You are viewing a plain text version of this content. The canonical link for it is here.
Posted to reviews@spark.apache.org by "William1104 (via GitHub)" <gi...@apache.org> on 2024/02/14 15:28:04 UTC

[PR] SPARK-47043 add `jackson-core` and `jackson-annotations` dependencies to module `spark-common-utils` [spark]

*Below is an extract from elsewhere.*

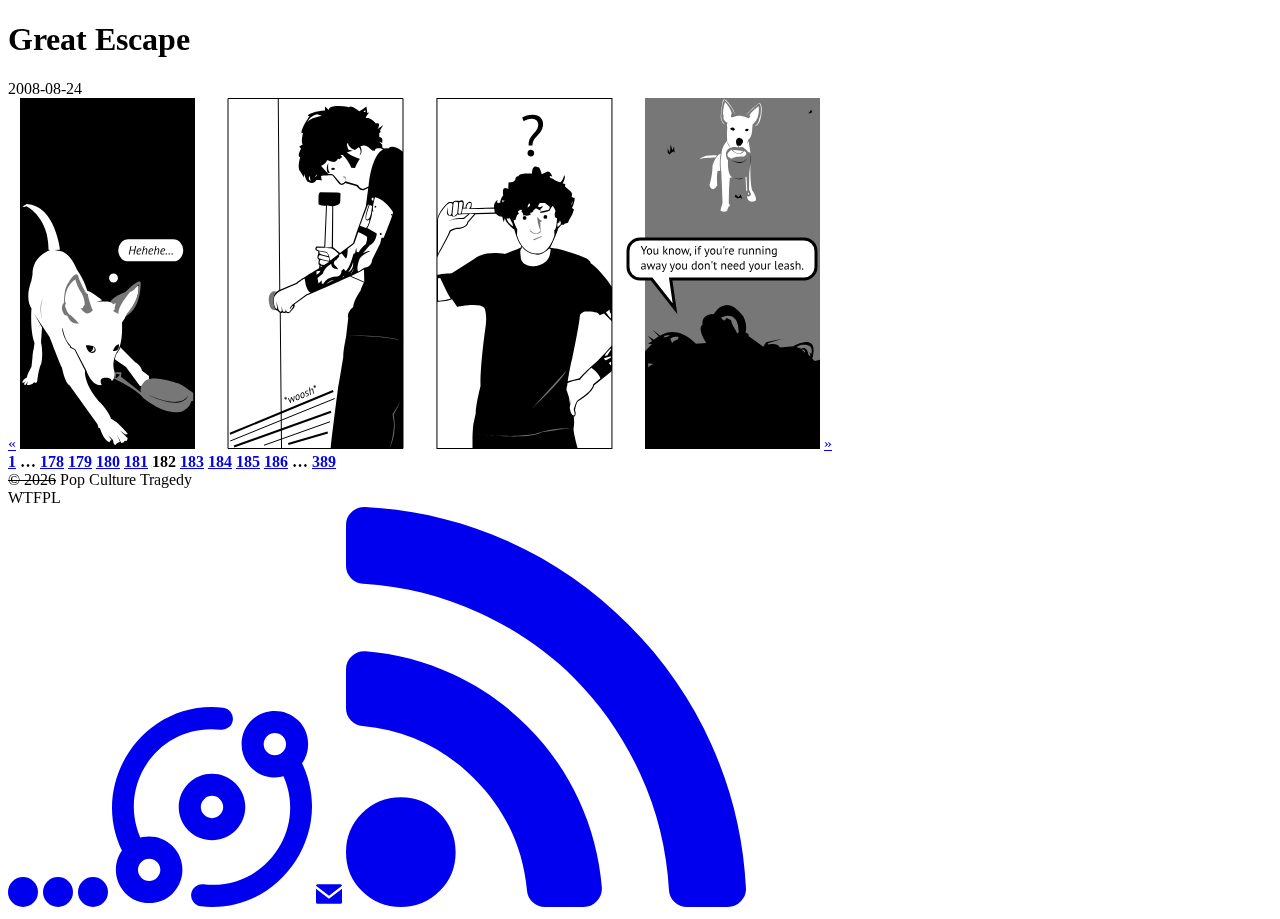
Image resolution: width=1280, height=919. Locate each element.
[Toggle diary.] (58, 901)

William1104 opened a new pull request, #45103:
URL: https://github.com/apache/spark/pull/45103

   ### What changes were proposed in this pull request?
   This PR aims to fix `spark-common-utils` module by adding explicit `jackson-core` and `jackson-annotations` dependencies. 
   
   ### Why are the changes needed?
   `spark-common-utils` uses `jackson-core` and `jackson-annotations` like the following, but we didn't declare it explicitly. 
   
   https://github.com/apache/spark/blob/a6bed5e9bcc54dac51421263d5ef73c0b6e0b12c/common/utils/src/main/scala/org/apache/spark/ErrorClassesJSONReader.scala#L26
   https://github.com/apache/spark/blob/a6bed5e9bcc54dac51421263d5ef73c0b6e0b12c/common/utils/src/main/scala/org/apache/spark/ErrorClassesJSONReader.scala#L25
   https://github.com/apache/spark/blob/a6bed5e9bcc54dac51421263d5ef73c0b6e0b12c/common/utils/src/main/scala/org/apache/spark/util/JsonUtils.scala#L23
   
   ### How was this patch tested?
   Pass the CIs.
   
   ### Was this patch authored or co-authored using generative AI tooling?
   No.
   


-- 
This is an automated message from the Apache Git Service.
To respond to the message, please log on to GitHub and use the
URL above to go to the specific comment.

To unsubscribe, e-mail: reviews-unsubscribe@spark.apache.org

For queries about this service, please contact Infrastructure at:
users@infra.apache.org


---------------------------------------------------------------------
To unsubscribe, e-mail: reviews-unsubscribe@spark.apache.org
For additional commands, e-mail: reviews-help@spark.apache.org


Re: [PR] [SPARK-47043][BUILD] add `jackson-core` and `jackson-annotations` dependencies to module `spark-common-utils` [spark]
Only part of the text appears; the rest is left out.